**Exercice écrit:** Recopiez intégralement l'extrait source ci-dessous, s'il vous plaît, sans en modifier un seul mot.

**Extrait source:**
En 1962, Georges-André Chevallaz préconise la mise en place d’une sorte de  » formule magique  » pour équilibrer le Conseil d’Etat. Trois radicaux, deux socialistes, un libéral et un représentant du Parti agrarien, devenu aujourd’hui l’UDC, constituent à ses yeux le système idéal. De compromis en élections tacites, ce dispositif, magique ou non, va durer la bagatelle de trente-deux ans, soit jusqu’en 1994. Ces années verront l’apparition des mouvements écologiques, l’ascension progressive de Jean-Pascal Delamuraz de l’Expo 1964 au Conseil fédéral, et la mise en place à Lausanne d’une majorité rouge, rose, verte, sous la houlette d’Yvette Jaggi. Période d’une grande stabilité, mais aussi de coupable léthargie pour un pouvoir cantonal qui ne saura pas profiter de la prospérité pour conduire les réformes nécessaires.

**Données fournies:**
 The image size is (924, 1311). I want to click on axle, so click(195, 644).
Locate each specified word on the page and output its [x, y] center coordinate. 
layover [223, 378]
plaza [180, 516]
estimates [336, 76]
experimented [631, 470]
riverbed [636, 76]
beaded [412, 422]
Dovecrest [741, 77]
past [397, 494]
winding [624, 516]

==

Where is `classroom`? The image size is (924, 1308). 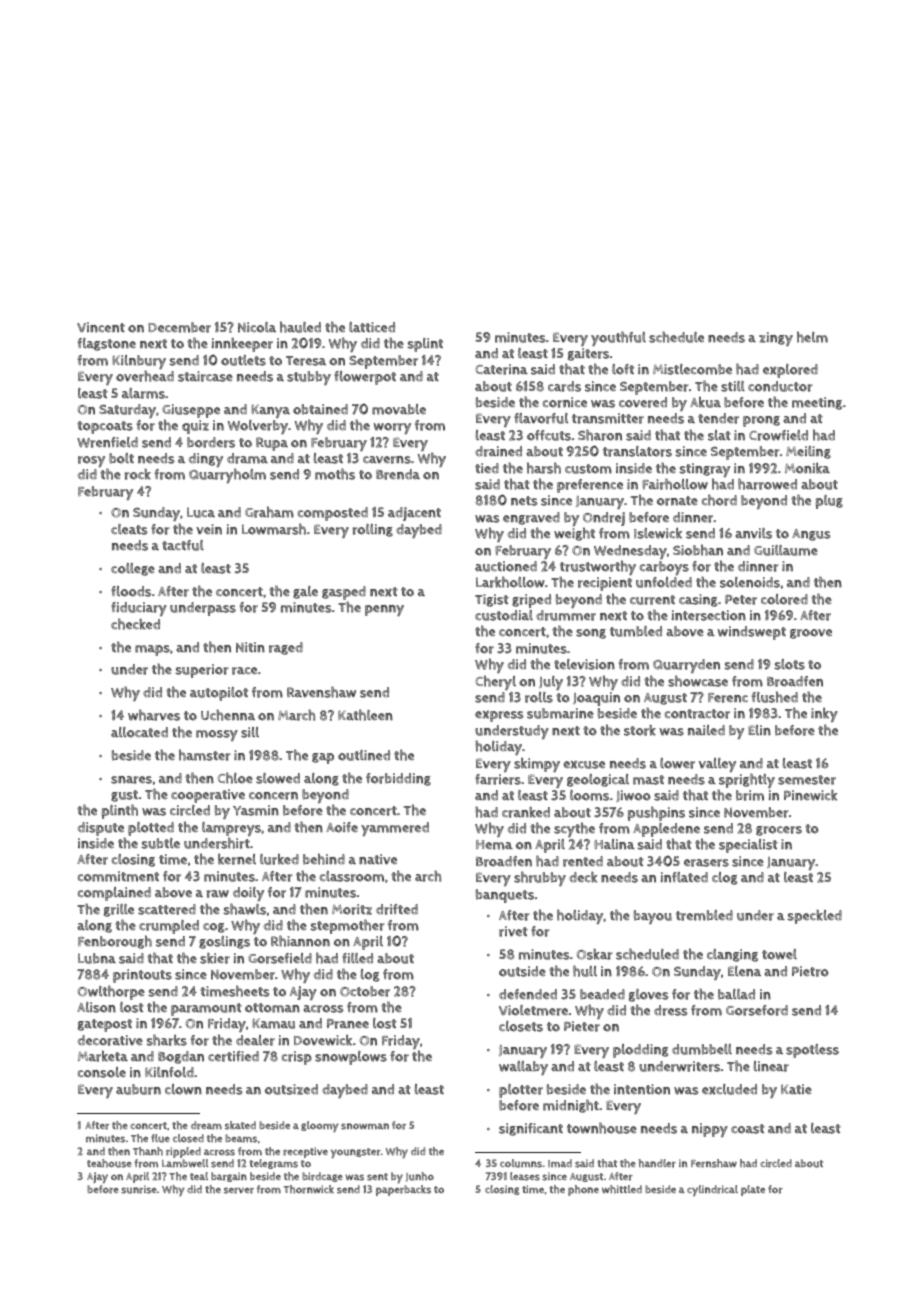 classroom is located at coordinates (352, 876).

**Réponse:**
En 1962, Georges-André Chevallaz préconise la mise en place d’une sorte de  » formule magique  » pour équilibrer le Conseil d’Etat. Trois radicaux, deux socialistes, un libéral et un représentant du Parti agrarien, devenu aujourd’hui l’UDC, constituent à ses yeux le système idéal. De compromis en élections tacites, ce dispositif, magique ou non, va durer la bagatelle de trente-deux ans, soit jusqu’en 1994. Ces années verront l’apparition des mouvements écologiques, l’ascension progressive de Jean-Pascal Delamuraz de l’Expo 1964 au Conseil fédéral, et la mise en place à Lausanne d’une majorité rouge, rose, verte, sous la houlette d’Yvette Jaggi. Période d’une grande stabilité, mais aussi de coupable léthargie pour un pouvoir cantonal qui ne saura pas profiter de la prospérité pour conduire les réformes nécessaires.